I've always been interested in our family history and where we come from, and have casually been looking around on Ancestry.com since about 2000. It wasn't until the past week that I finally bit the bullet and decided to try the free 14 day trial, to see how far back I can trace my roots.
Due to good record keeping and an old document my dad gave me, I've been able to trace his family back all the way to 1550!
Through modern day technology, I've been able to view Census materials from the 1800s onward, with quite possibly, my own ancestor's handwriting (which is much better than any of ours these days). I learned that my Great Grandfather on my mom's side, Michael York, was not actually born Michael York. He was born Matej Janik in Austria, and moved to America in 1885. He then became a butcher (he was probably a butcher in Austria too), owned his own shop, and his sons worked in the shop with him. He changed his name to sound more "American," thus changing generations of names after him.

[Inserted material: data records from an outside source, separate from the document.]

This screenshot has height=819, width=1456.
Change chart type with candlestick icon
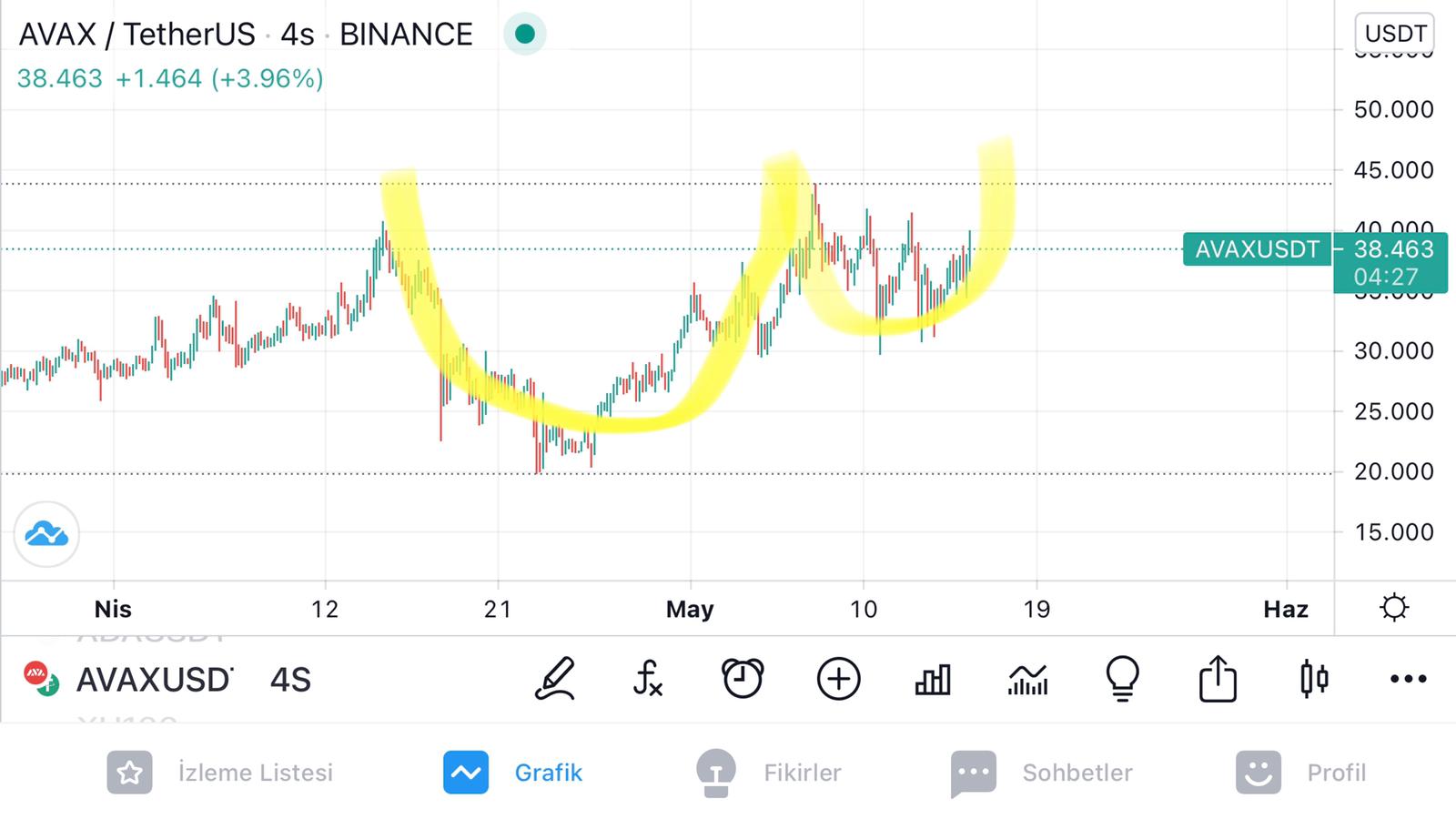click(x=1314, y=679)
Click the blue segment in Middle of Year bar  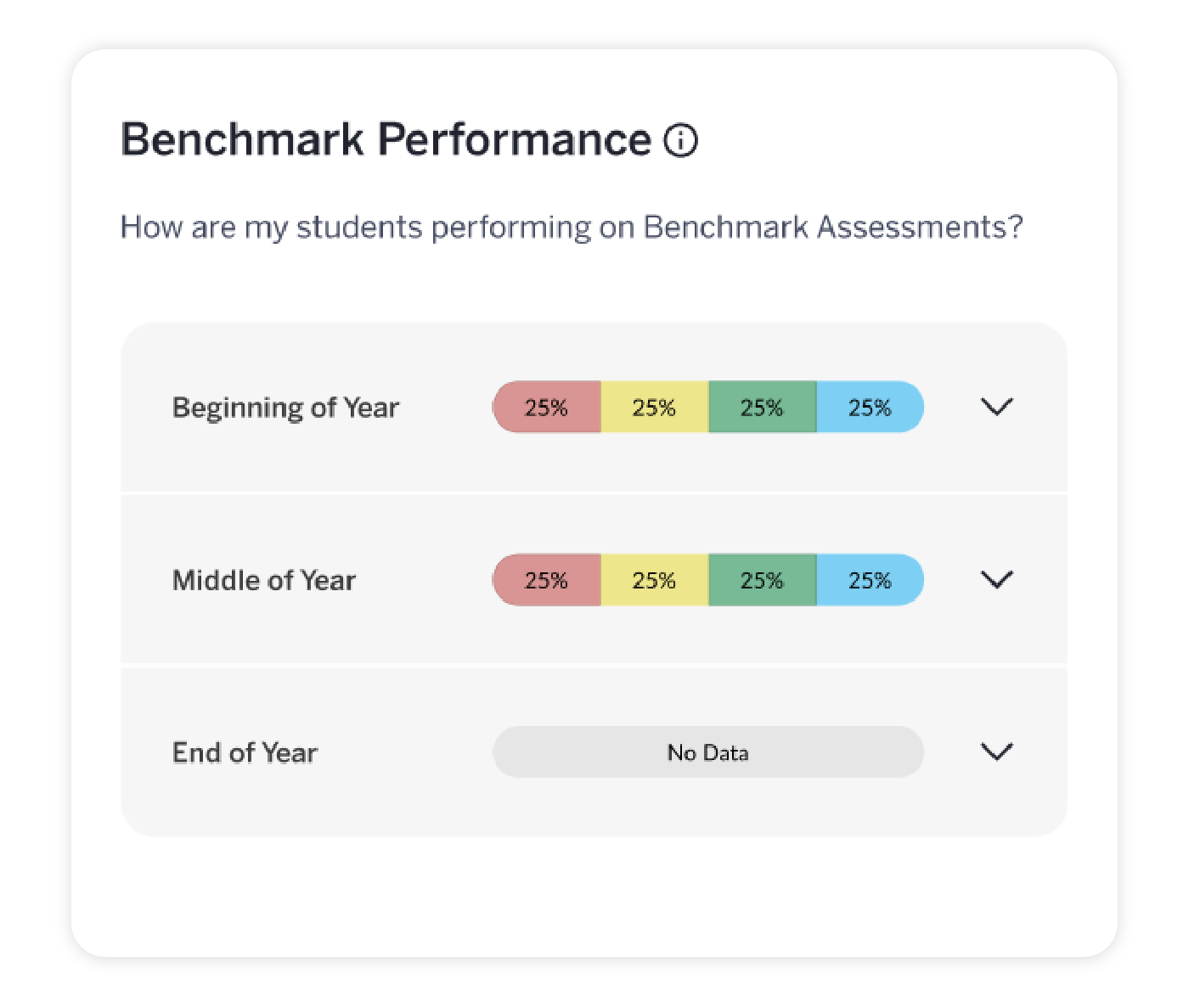pyautogui.click(x=870, y=580)
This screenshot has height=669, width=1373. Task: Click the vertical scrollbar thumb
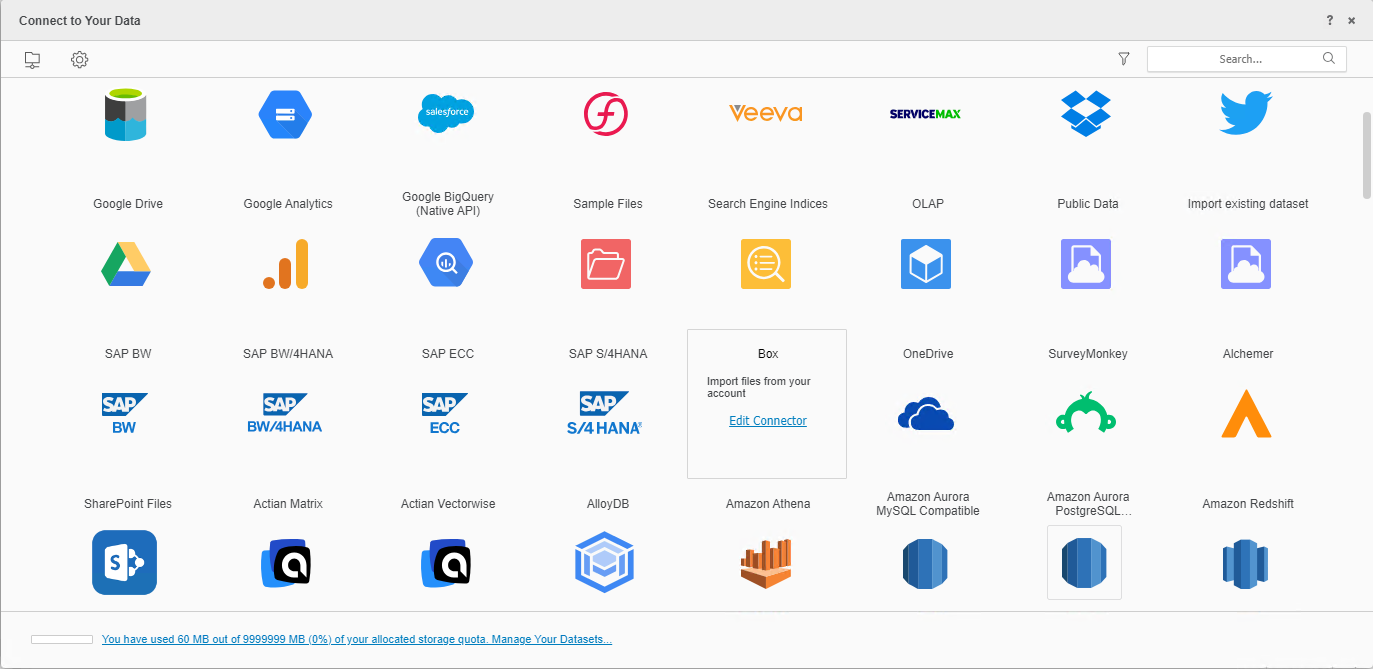coord(1366,155)
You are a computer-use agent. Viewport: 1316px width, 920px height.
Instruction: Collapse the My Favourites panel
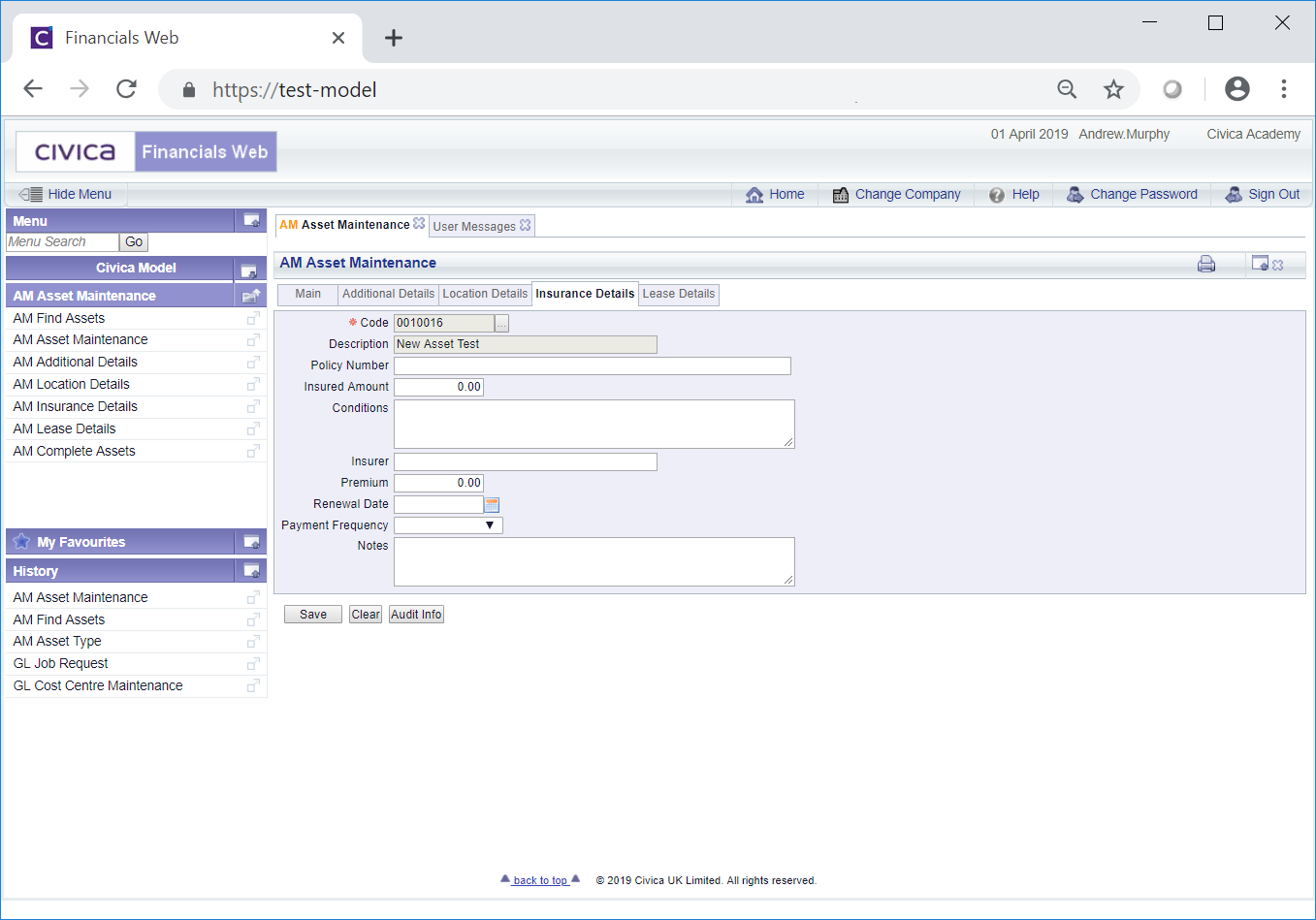(251, 542)
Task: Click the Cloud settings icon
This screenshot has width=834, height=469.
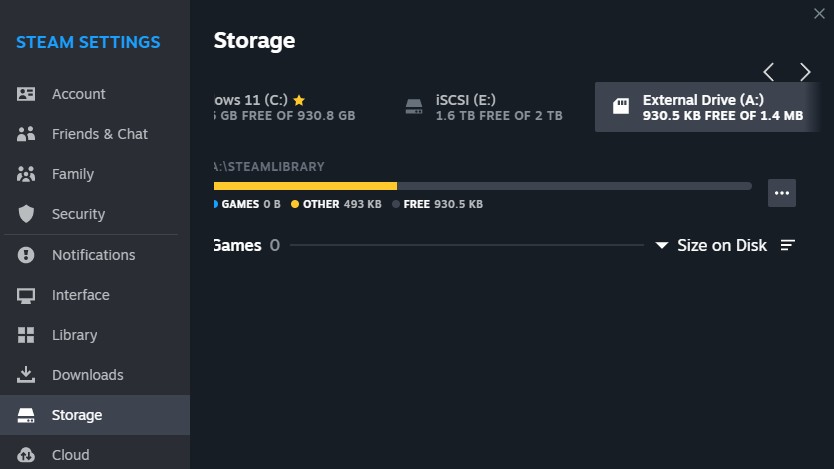Action: [27, 455]
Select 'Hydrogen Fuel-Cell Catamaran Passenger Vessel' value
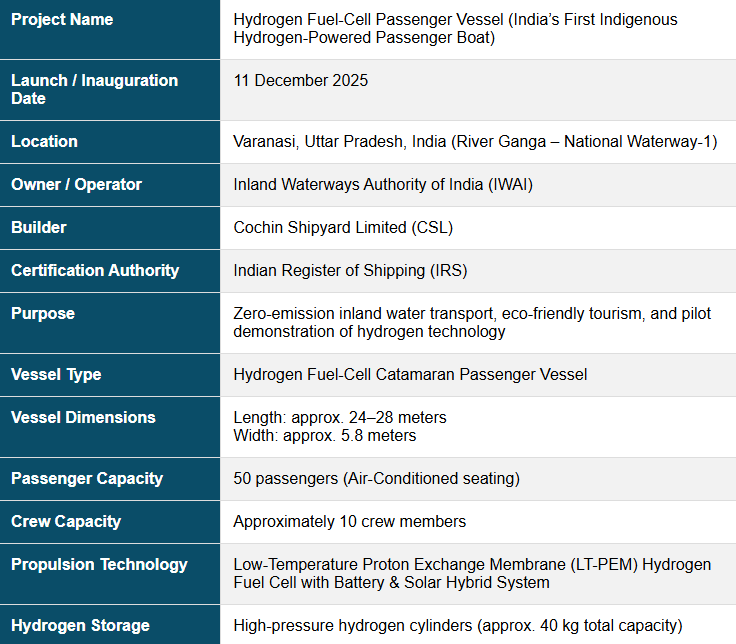The width and height of the screenshot is (736, 644). 410,375
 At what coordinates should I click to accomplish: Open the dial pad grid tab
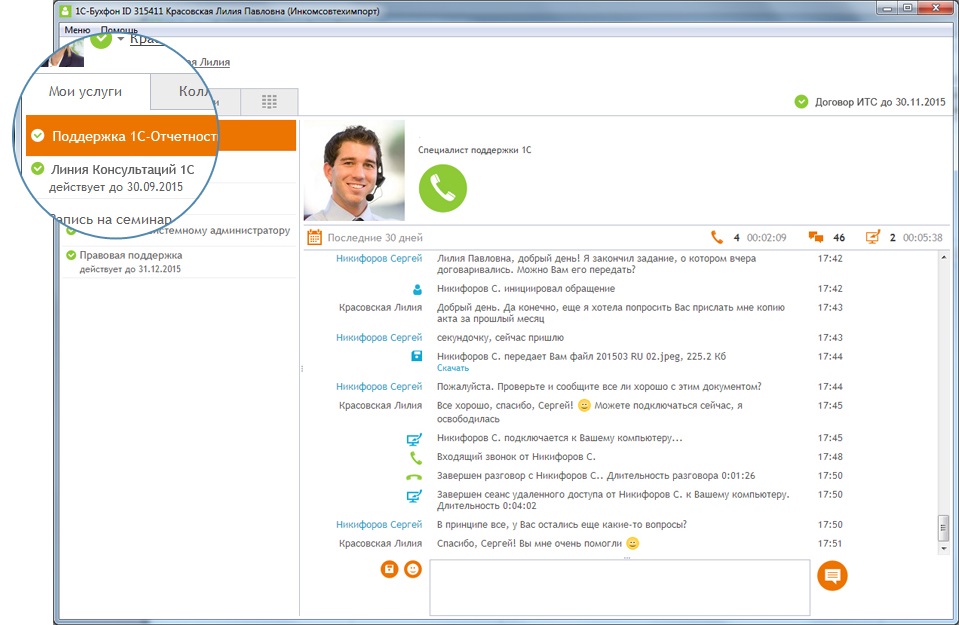tap(269, 102)
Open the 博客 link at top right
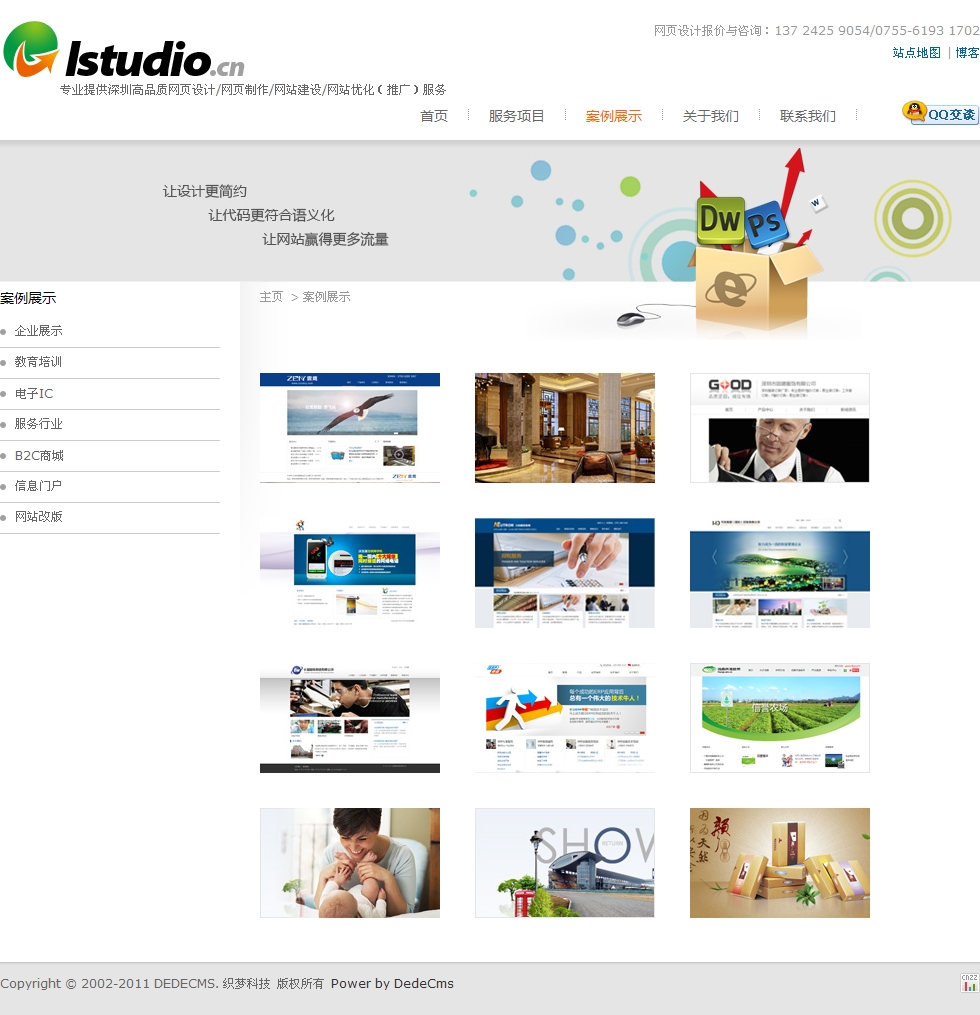Viewport: 980px width, 1015px height. click(x=967, y=53)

(Michael York/ Matej Yanik 1910 Census)
At this point, I realize how much easier it must have been back then to change your name. "Oh, I think I'll change my name today...." No paperwork, no documents required...you could change your name as often as you changed your mind, it seemed.
Meanwhile, I think I still have my maiden name for some things, because I can't be bothered to do all the paperwork and official-ness required to change it to my married name.
My dad's family seems to be very well documented, with photos, World War I draft cards, and tombstone etchings. Many of them were farmers or teachers, and some of them arrived in America before it was actually America. Their names tell stories of their own: Chauncy, Dolphus, Sophronia, Flora, Edway, Erastus, Alanson...the list could go on.
(John Cover Headstone, 1758-1832, my 5th generation Great Grandfather)
(Maurice Wilder WWI Draft Card, my Great Grandfather)
What really lit my fire though, was my brother's passion to find out more about our history, too. We discussed it at length when we went out to dinner on Saturday night (much to the delight of Matt and Kristin, who I think just ordered more cocktails when that conversation got going). Between the two of us, we just may be able to find some interesting pieces of history that our family happened to be a part of. It's exciting.
One day, we might be able to share the history we find with our own kids, so they know and understand just where they come from, and how far we've come.